(WBIR- Oak Ridge) Some of the most dangerous materials known to man are housed in our back yard.
While unlikely, there is the potential for chemicals and radiation to impact the public at the Department of Energy's Y-12 National Security Security Complex, Oak Ridge National Laboratory, and the East Tennessee Technology Park (former K-25 site).
The state's emergency management agency, TEMA, has redrawn the boundaries for the potential impact and updated their emergency plan.
The emergency zone covers four counties in about a five-mile radius around each of the three DOE sites. About 50,000 people live and work in the zone.
Officials have divided it into sections A-Y and assigned each section with a specific evacuation route and shelter. All of the shelters are at nearby schools.

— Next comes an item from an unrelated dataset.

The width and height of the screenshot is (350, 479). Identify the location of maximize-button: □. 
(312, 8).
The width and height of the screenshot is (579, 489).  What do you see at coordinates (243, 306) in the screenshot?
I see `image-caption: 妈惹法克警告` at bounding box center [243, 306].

Oak Ridge resident Beto Cumming said he has always known there was a possibility of an emergency at the sites, but didn't know what to do if it happens.
"They test the siren system every month. I've wondered about what you should do if you hear it. I assume you're supposed to turn on the TV or radio. But there really hasn't been a lot of details given to us over the years," Cummings said.
"We don't want a lot of people just leaving without guidance. We need people to listen and follow directions," said TEMA East Spokesperson Steve Oglesby.
The routes are featured in detail in an online booklet.
The guide suggests an emergency kit including:
• The booklet
• First aid kit
• Candles and matches
• Portable radio
• Extra batteries
• Food and water
The booklet also explains the rarity of a major emergency.
The agency says the information is important for everyone whether you live in one of the zones or not. The tips could also be helpful during severe weather.
"If you're prepared for the worst thing that could happen, then you're prepared for most things that could happen," said Oglesby.